Gli intenti iniziali sono stati perseguiti. L’attenzione si è in varia misura concentrata su tre aree di interesse: Cibo / socialità nella storia delle classi subalterne; Cibo e avanguardie artistiche; Produzioni naturali e Denominazioni Comunali. Il tutto seguendo il fil rouge delle culture libertarie, dal movimento operaio e contadino al radicalismo novecentesco, fino all’attualità in chiave di recupero in senso qualitativo, ecologico sociale ed equo solidale, dell’atto di cibarsi / produrre “per il pane e per le rose”. Già il volume pubblicato (l’unico purtroppo) con gli atti del primo convegno raccoglie spunti di riflessione utili per un percorso di studio sul nesso storico cibo / sovversione / solidarietà: dai bicchieri gucciniani e ribelli del suburbio proto-industriale al “godere operaio” del 1977; dalle mense solidali dei minatori alla gastronomia fantasiosa dell’Emilia rossa e proletaria; dalla cucina parsimoniosa dei contadini toscani ai pranzi eroici futuristi intrisi di maschilismo e di rivolta antiborghese; dai cibi resistenti e antifascisti a quelli rivoluzionari…

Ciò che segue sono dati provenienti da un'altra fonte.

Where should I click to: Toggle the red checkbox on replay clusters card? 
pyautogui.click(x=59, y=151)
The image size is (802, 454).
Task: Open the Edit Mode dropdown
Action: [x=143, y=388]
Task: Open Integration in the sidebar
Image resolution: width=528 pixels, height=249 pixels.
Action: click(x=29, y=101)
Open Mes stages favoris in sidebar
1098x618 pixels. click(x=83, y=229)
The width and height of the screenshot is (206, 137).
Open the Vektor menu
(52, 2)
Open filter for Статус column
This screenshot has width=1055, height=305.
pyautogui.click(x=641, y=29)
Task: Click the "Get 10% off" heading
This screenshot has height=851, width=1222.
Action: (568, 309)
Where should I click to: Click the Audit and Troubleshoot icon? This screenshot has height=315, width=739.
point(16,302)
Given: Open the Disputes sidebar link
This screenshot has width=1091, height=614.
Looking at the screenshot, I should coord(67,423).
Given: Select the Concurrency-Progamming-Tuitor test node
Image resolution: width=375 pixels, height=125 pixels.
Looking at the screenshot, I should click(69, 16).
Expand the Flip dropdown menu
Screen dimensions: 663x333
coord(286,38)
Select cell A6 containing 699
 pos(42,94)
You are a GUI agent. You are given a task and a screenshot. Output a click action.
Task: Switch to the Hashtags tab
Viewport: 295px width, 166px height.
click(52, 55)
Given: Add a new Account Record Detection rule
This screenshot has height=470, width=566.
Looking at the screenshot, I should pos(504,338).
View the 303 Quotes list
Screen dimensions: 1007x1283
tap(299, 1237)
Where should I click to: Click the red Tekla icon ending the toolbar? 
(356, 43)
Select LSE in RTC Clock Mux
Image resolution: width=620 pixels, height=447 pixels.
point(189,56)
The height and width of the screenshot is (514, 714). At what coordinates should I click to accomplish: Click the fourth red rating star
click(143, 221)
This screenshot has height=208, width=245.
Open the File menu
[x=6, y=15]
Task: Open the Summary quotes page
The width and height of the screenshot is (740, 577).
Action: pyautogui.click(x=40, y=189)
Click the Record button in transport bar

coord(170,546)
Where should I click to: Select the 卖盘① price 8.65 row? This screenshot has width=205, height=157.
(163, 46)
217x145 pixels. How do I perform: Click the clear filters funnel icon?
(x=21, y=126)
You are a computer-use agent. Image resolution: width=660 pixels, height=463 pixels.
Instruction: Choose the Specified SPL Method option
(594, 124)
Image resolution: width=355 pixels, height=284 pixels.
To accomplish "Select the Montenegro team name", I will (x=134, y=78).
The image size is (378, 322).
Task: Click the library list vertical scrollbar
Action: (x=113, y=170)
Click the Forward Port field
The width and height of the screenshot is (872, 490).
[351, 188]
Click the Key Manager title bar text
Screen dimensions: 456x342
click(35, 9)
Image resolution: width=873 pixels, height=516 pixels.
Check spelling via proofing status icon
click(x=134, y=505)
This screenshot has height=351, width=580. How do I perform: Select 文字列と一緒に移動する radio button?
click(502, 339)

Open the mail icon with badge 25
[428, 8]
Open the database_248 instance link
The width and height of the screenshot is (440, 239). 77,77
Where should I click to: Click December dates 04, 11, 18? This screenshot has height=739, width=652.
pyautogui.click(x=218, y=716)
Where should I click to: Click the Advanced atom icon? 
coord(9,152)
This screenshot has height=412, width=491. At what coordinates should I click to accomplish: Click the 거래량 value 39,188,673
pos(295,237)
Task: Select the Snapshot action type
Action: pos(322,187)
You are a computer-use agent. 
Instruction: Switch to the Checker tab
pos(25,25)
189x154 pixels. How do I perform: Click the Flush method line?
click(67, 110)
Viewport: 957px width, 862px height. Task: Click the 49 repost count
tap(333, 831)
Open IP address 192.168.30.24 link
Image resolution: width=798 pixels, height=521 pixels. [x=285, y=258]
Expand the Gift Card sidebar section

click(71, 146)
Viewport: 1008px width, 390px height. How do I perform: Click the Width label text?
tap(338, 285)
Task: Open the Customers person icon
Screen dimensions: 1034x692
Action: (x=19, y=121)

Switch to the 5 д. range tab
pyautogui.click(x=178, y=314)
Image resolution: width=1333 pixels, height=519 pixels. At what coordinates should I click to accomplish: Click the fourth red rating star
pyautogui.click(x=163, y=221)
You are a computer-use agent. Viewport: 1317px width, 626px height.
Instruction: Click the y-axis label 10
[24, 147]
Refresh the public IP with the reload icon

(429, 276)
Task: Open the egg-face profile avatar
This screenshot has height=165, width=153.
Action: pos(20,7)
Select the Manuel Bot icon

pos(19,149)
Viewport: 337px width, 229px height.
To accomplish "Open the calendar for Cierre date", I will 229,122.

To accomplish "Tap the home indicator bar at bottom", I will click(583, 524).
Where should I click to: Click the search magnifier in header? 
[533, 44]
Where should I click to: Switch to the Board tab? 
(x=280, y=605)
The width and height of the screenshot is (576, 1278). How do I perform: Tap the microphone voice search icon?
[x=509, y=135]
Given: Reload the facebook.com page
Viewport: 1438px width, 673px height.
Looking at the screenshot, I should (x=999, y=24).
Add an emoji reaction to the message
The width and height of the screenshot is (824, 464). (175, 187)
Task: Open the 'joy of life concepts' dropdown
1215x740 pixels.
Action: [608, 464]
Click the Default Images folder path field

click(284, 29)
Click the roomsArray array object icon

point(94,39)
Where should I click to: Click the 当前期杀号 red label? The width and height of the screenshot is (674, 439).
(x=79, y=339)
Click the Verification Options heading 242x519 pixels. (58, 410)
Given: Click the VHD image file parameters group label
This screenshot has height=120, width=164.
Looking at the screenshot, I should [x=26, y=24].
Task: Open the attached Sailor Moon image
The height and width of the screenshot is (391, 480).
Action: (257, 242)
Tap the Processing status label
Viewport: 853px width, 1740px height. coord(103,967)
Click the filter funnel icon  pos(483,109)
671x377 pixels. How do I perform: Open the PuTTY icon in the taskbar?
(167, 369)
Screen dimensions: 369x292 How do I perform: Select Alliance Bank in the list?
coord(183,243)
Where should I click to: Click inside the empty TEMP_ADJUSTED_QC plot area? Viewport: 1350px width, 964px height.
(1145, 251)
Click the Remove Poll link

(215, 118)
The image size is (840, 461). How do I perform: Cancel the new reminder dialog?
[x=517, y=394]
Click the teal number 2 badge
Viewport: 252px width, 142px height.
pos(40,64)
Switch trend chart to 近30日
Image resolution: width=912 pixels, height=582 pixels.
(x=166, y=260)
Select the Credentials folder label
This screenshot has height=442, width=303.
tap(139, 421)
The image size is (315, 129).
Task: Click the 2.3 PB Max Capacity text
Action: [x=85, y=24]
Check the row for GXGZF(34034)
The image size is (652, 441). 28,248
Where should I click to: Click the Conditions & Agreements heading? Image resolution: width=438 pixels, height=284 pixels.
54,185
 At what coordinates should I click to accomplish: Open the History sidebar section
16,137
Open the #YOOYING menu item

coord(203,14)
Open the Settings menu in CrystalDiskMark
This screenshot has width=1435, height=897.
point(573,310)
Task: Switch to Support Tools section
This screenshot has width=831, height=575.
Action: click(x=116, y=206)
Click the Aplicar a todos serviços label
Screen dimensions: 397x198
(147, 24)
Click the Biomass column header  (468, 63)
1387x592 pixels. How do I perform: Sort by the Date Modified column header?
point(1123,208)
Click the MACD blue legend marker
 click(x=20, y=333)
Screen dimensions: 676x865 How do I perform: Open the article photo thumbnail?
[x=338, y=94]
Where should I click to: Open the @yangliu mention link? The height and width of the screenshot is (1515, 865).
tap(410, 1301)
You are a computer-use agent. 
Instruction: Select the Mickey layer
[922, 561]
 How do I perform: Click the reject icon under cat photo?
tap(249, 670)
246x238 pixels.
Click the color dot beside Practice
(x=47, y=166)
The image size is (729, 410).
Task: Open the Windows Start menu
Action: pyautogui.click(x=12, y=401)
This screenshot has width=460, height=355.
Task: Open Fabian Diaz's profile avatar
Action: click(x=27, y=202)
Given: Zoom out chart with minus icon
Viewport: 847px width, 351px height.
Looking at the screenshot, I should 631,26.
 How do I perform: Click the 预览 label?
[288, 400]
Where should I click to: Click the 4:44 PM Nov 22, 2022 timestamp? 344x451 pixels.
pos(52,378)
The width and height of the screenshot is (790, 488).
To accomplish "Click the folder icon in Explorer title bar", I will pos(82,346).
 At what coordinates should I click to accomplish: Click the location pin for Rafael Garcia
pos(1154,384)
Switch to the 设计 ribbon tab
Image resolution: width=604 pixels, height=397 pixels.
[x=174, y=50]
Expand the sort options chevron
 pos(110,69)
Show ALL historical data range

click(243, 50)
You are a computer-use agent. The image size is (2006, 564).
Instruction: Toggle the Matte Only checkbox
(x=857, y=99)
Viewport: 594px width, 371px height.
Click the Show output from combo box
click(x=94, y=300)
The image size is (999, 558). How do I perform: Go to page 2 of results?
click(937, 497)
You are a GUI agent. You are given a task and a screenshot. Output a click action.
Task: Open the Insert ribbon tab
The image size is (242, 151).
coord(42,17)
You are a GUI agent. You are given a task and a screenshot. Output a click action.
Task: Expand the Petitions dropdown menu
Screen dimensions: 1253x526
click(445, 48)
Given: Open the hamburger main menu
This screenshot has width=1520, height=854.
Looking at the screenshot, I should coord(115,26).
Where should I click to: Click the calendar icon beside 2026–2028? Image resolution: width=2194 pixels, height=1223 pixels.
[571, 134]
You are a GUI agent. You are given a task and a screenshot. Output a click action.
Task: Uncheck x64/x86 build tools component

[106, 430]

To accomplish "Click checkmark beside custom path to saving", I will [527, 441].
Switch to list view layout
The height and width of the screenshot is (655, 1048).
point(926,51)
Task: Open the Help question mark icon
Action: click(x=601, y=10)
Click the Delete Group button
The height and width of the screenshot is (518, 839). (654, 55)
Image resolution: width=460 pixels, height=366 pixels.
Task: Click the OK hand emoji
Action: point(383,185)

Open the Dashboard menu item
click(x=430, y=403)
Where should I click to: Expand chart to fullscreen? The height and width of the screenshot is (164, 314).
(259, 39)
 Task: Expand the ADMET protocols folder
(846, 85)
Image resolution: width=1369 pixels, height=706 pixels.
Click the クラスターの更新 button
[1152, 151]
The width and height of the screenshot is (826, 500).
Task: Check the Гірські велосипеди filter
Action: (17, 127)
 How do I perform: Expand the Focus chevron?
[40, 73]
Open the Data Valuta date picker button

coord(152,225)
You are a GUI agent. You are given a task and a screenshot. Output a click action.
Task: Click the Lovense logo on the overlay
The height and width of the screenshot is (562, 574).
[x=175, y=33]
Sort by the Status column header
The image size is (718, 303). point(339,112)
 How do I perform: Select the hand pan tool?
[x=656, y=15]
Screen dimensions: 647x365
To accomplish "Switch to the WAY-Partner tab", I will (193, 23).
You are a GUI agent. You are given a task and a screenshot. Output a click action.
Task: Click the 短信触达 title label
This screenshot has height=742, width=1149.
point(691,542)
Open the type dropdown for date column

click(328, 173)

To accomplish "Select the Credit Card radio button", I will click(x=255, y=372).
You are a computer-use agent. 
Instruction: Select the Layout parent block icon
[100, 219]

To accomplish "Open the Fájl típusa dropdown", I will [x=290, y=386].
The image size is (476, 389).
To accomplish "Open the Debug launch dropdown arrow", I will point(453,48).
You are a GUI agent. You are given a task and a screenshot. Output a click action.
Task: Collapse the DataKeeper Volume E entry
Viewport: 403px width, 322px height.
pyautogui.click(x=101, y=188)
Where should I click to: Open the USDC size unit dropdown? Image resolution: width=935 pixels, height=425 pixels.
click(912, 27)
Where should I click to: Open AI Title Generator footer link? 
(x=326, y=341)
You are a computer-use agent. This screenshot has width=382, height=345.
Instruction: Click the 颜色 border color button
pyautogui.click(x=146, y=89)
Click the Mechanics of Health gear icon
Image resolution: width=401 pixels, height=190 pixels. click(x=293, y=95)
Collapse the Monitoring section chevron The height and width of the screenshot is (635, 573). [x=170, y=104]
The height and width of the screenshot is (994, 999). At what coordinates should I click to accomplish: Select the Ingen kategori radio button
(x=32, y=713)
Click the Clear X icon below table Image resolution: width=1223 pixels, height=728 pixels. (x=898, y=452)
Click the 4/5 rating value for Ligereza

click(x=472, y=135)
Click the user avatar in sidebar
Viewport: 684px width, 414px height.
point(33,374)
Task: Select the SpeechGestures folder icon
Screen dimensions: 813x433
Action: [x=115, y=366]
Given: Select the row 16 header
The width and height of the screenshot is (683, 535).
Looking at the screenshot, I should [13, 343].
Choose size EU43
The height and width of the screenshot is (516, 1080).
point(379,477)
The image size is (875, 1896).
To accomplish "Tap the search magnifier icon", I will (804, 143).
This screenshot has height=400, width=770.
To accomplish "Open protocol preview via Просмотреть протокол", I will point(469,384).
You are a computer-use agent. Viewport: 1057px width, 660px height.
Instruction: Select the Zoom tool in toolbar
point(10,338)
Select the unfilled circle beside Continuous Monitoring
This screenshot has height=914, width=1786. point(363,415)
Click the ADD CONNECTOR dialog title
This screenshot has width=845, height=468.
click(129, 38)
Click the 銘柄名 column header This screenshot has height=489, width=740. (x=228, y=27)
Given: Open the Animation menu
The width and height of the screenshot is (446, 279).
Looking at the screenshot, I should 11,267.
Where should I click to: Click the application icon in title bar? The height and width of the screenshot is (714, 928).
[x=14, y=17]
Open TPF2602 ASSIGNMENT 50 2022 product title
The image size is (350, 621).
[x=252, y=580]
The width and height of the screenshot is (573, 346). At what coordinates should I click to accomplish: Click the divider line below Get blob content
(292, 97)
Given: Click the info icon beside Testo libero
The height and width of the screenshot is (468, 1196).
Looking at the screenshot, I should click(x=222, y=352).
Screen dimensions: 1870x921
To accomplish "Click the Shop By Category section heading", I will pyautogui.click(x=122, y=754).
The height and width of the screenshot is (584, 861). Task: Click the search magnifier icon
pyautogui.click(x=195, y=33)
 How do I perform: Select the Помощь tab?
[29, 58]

L’emancipazione sociale come prassi anti-autoritaria (“senza prendere il potere” come si dice) e la lotta risoluta al mondo disumano delle merci hanno tentato così di collegarsi, idealmente, alle pratiche quotidiane ispirate al diritto innato di ciascun abitante del pianeta all’utilizzo delle risorse che gli sono necessarie per vivere e, di più, per conseguire finanche l’eccellenza agro-alimentare e la felicità. Constatando il fallimento del modello agricolo industrializzato e basato sui brevetti sostenuto dal WTO e dagli Stati, si è rivendicato la sovranità alimentare locale, il piacere responsabile e libero, il diritto al cibo sicuro e nutriente, la ricostruzione di una filiera democratica territoriale produttore-consumatore, in antagonismo inconciliabile all’attuale sistema distributivo (“un merdaio” per dirla con Veronelli). Da sempre refrattari ad ogni omologazione e quindi anche a quella gastronomica, rispettosi però dei convincimenti individuali e dei miti collettivi anche non condivisi, delle particolari culture antropologiche, di tutte quelle diversità insomma che si aprono al dialogo rinunciando al dominio. L’identità alimentare come concetto ha forti valenze di ambiguità. La cucina è il luogo della sperimentazione, della comunicazione creativa e della contaminazione culturale. Al contrario essa, con grandi forzature, viene utilizzata quale elemento caratterizzante i connotati di presunte piccole patrie. L’apologia delle tradizioni e delle radici – spesso praticata anche da inconsapevoli assessori di paese – costituisce premessa al rifiuto dell’altro, negazione all’incontro, ragione vantata come legittima dai nativi e dai penultimi arrivati per l’esclusione degli ultimi. La cucina storicamente autentica in realtà non esiste, perché la cucina è invenzione e linguaggio, fenomeno culturale e sociale risultato di processi in continuo movimento, suscettibile di infinite variabili e declinazioni. Come la Rivoluzione.